Tarefas:
1. Responda às perguntas abaixo com base no texto sobre o cinema gauchesco argentino, uma resposta por linha, marcada com a mesma letra da pergunta.
(a) Quem dirigiu a adaptação de Don Segundo Sombra lançada em 1968?
(b) Quantas vezes Juan Moreira foi levado para as telas do cinema?
(c) Em vez do pampa, que região o filme Aballay aborda?
2. Dê continuidade ao texto sobre o cinema gauchesco argentino a partir da última frase apresentada.

Já a adaptação de Martín Fierro (1968), de Torre Nilsson, bem como a adaptação de Don Segundo Sombra (1968), de Manuel Antín, criam uma gauchesca que não se aproxima tanto ao modelo do Western.
Juan Moreira foi levado cinco vezes para as telas do cinema. Duas vezes durante a época do cinema mudo, em 1908 e 1923, e as seguintes já no cinema sonoro dirigido por Nelo Cosimi, em 1936; por Luis José Moglia Barth, em 1948, e sua versão mais consagrada com a direção de Leonardo Favio, em 1973.
Aballay, de Spiner, não apenas se insere à tradição gauchesca do cinema argentino, mas a recria e transforma ao abordá-lo por um novo viés que não o pampa, mas os Valles Calchaquíes com sua importante influência indígena, com sua gente, “su cultura, su forma de hablar, sus copleras, esa mezcla entre lo indígena y lo europeo” (Spiner apud Di Benedetto, 2011: 43). Redescobrindo a figura do gaucho como personagem “con la liturgia de sus armas, su relación con la ley y su intima vinculación con el caballo, protagonista fundamental de la colonización” (Spiner apud Di Benedetto, 2010: 43).

Lista de registros:
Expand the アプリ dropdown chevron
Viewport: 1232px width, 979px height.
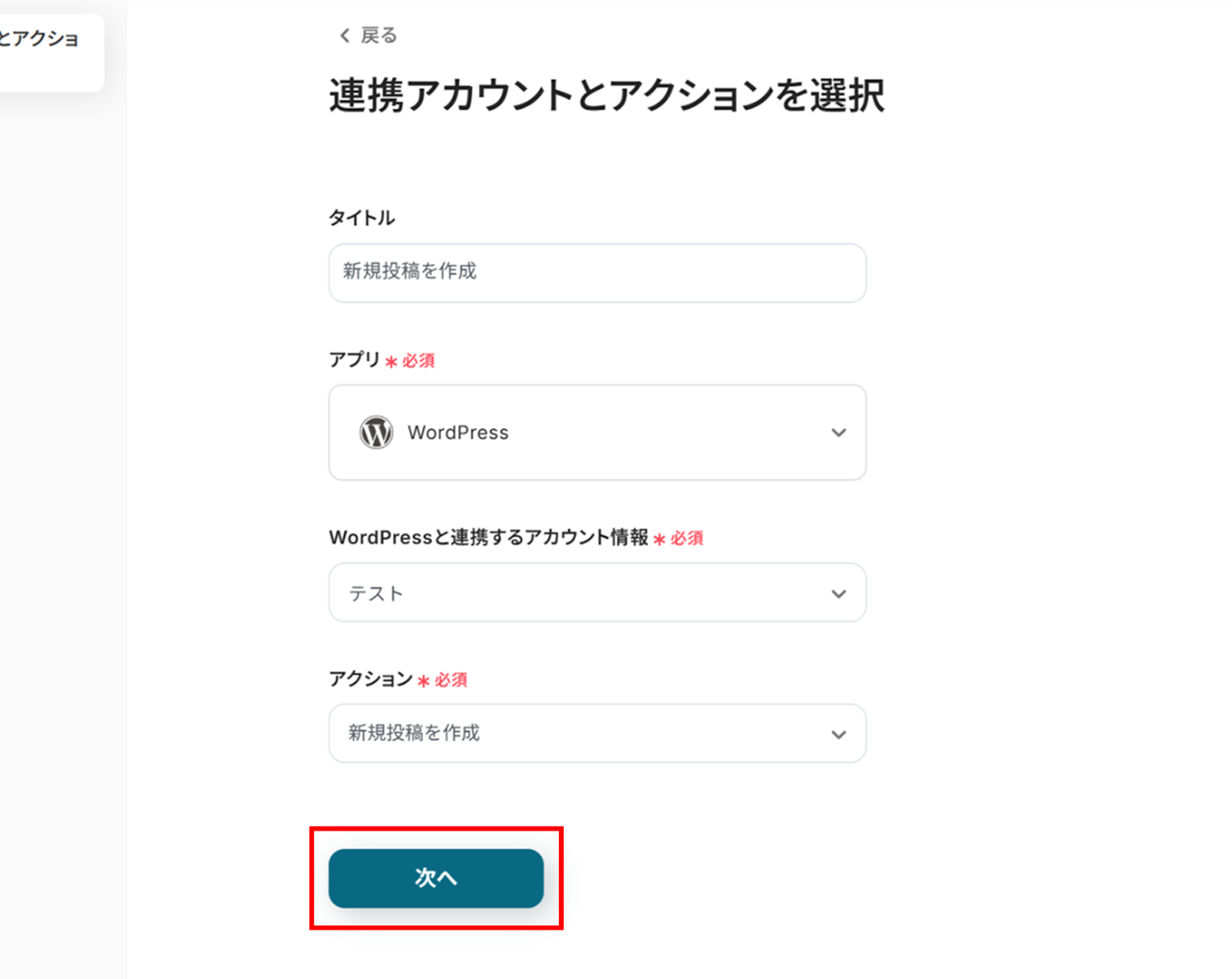[839, 433]
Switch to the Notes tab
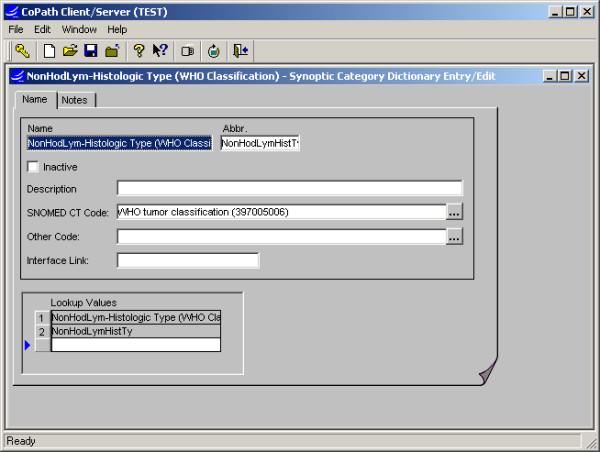 [74, 100]
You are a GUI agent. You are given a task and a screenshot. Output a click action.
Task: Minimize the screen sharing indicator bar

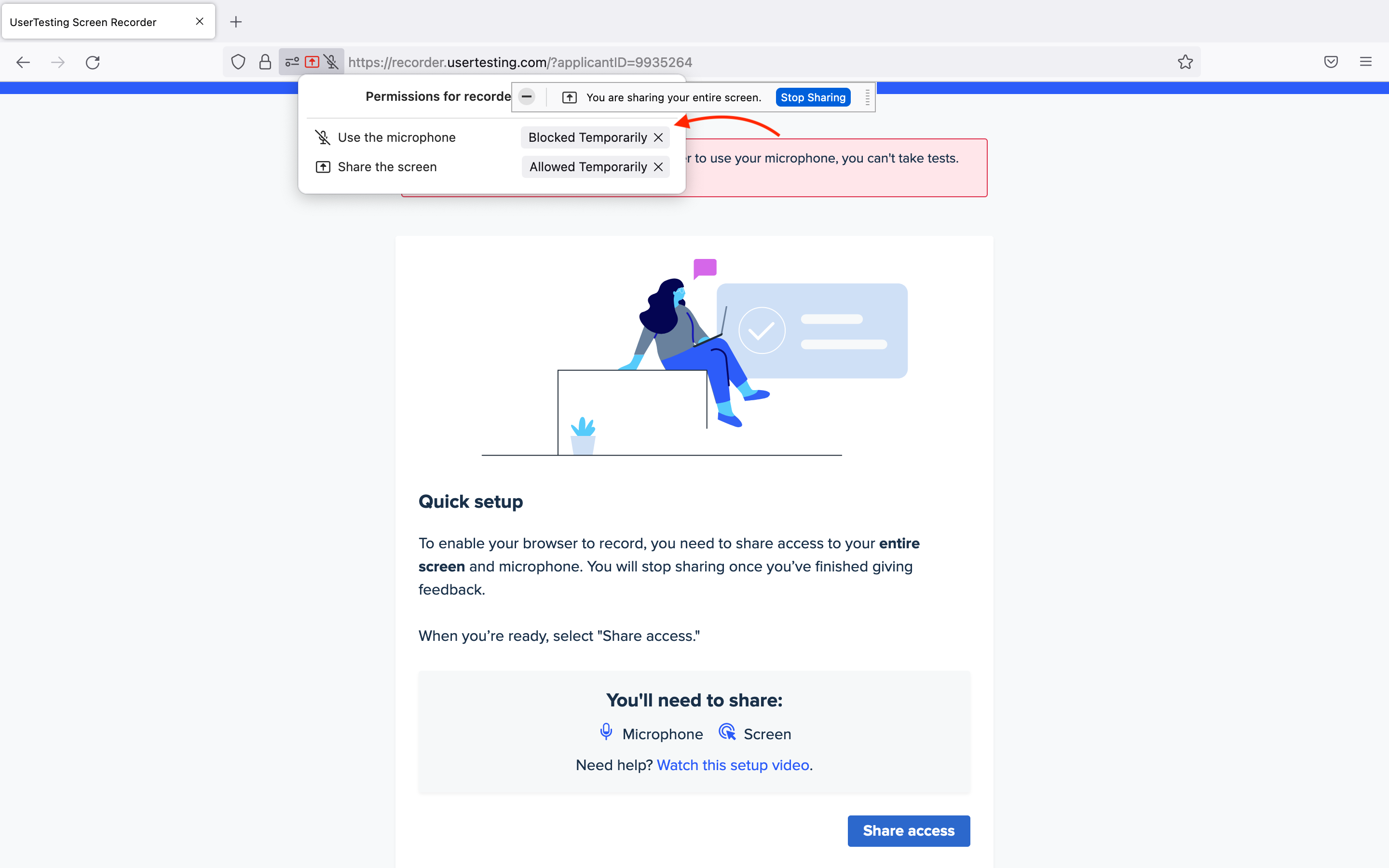click(x=526, y=96)
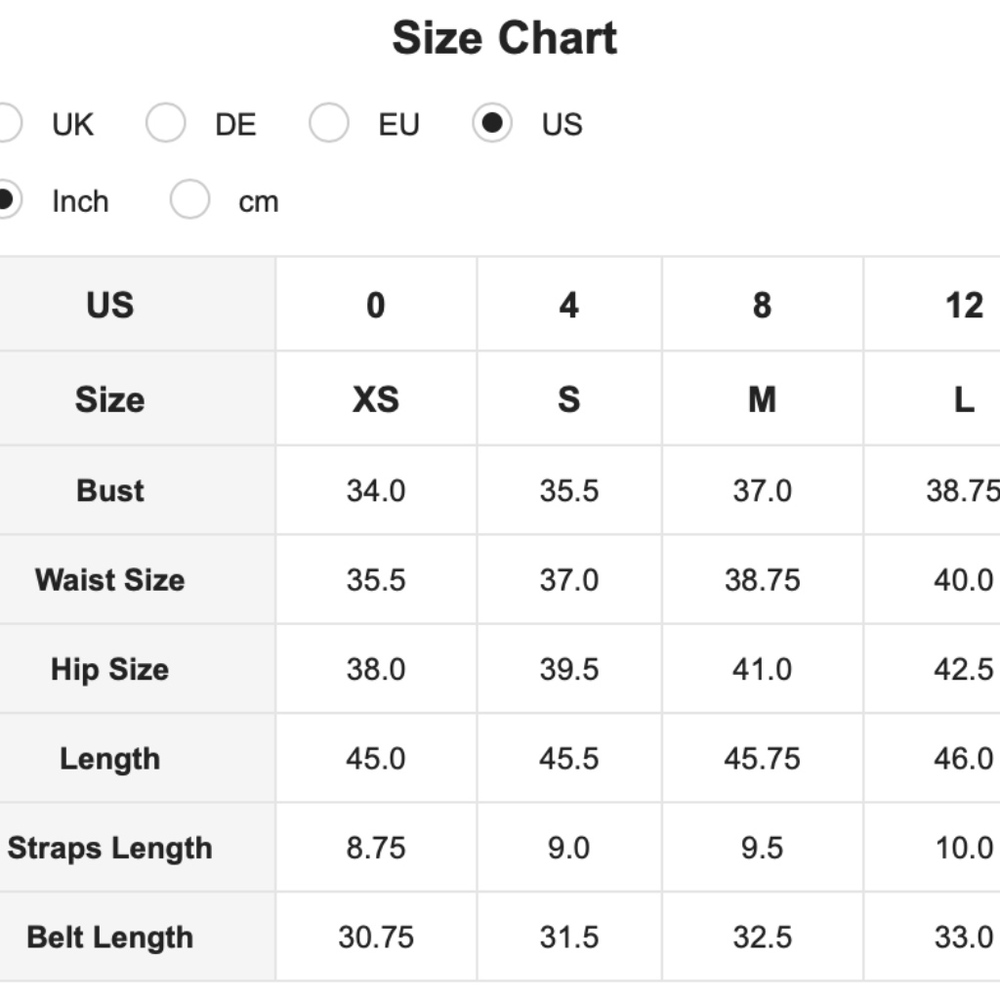1000x1000 pixels.
Task: Click the L size column header
Action: (x=963, y=400)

Respostas por tarefa:
1.
(a) Manuel Antín.
(b) Cinco vezes.
(c) Os Valles Calchaquíes.

2.
Na esteira das obras de Saffici, Petit de Murat, Manzi, Demare, Fregonese e Favio, Spiner sinaliza como precursores de seu filme: Nobleza gaucha, Pampa bárbara e Juan Moreira, dando destaque a Pampa bárbara, que para ele é o grande referencial do Western no cinema argentino e declarando sua admiração a Fregonese, único diretor argentino a ter uma carreira relevante em Hollywood, tendo realizado muitos Westerns.
5. A gauchesca borgeana
A literatura gauchesca foi um tema recorrente na literatura/reescritura de Jorge Luis Borges, que retomou a figura do gaucho no início do Século XX, rompendo com a tradição clássica de Sarmiento e de Lugones e lendo a gauchesca a partir de suas qualidades de desafio, de apego às tradições, de bravura e do “tempo mítico”, as quais para ele são intrínsecas ao gênero.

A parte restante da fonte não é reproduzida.